The Brumby Government has announced $35 million for land, biodiversity, native vegetation and salinity control projects across Victoria in 2008/09 including $4.2 million for the Glenelg Hopkins Catchment Management Authority.
Member for Western Victoria, Gayle Tierney said the funding is for a range of projects that are part of a larger Government commitment of $80 million for regional Victoria.
“The Brumby Government is taking action to protect our catchments in Western Victoria and help communities to address the legacy of past damage to our land and water systems,” Ms Tierney said.
“We’re helping to protect biodiversity in the western Victoria, driving projects that benefit ecosystems and communities.
The Glenelg Hopkins Catchment Management Authority project Includes:
– $860,000 for Sustainable Rural Landscapes;
– $420,000 for Landcare;
– $369,000 for Native Vegetation;
– and $1,589,000 for Natural Resources Investment Program.
“This year the CMAs across Victoria will protect and rehabilitate more than 160,000 hectares of land for biodiversity.
“This will include conservation agreements with landholders to protect native bush, and putting up protective fencing for native vegetation along waterways and within farmland.
“By assisting the Glenelg Hopkins CMA to protect and enhance habitat, we’re also protecting the threatened plants and animals that live in our catchments as well as tackling salinity, erosion and weeds.
“The CMAs do a great job by delivering environmental improvements and forging effective partnerships with local communities.

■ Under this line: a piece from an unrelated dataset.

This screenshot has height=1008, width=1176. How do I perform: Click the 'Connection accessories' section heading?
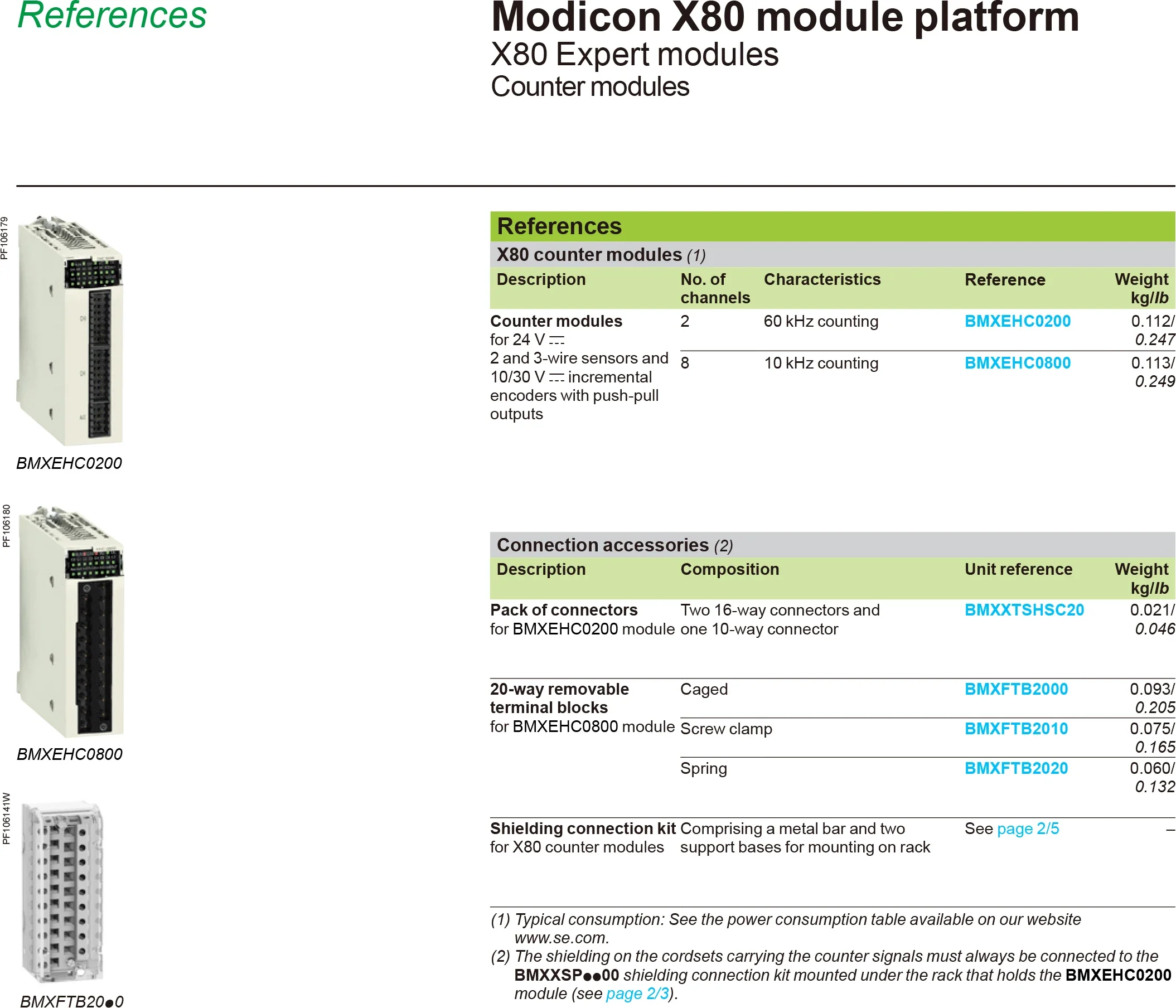coord(602,545)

“We understand the challenges CMAs face, particularly with changes to Federal Government funding,” Ms Tierney said.
The Brumby Government is the major source of funding to CMAs and will continue to support their invaluable work amid changes to the Commonwealth’s contributions.
Many of the projects receiving State Government funding are run in partnership with other funding programs, or with landholders and groups that supply additional money or labour, all adding up to contributions worth millions more.

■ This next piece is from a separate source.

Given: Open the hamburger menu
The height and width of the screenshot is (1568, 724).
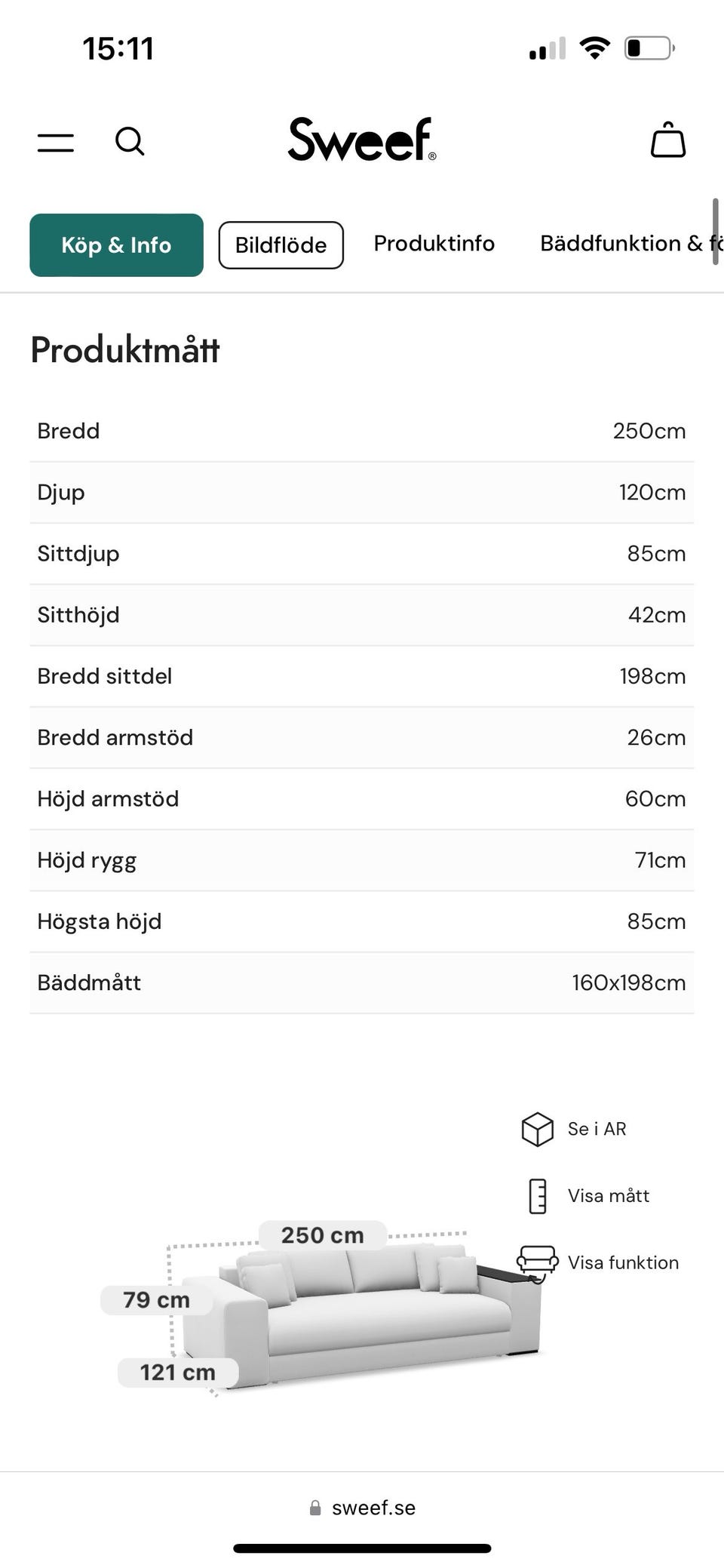Looking at the screenshot, I should [x=56, y=142].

The organisations that deliver the projects include community and landholder groups, CMAs, non-government organisations, the Department of Sustainability and Environment (DSE) and the Department of Primary Industries (DPI).
“Each CMA region has a community-driven catchment investment plan, providing the ‘big-picture’ direction for the hundreds of projects we’re helping to fund,” Mr Jennings said.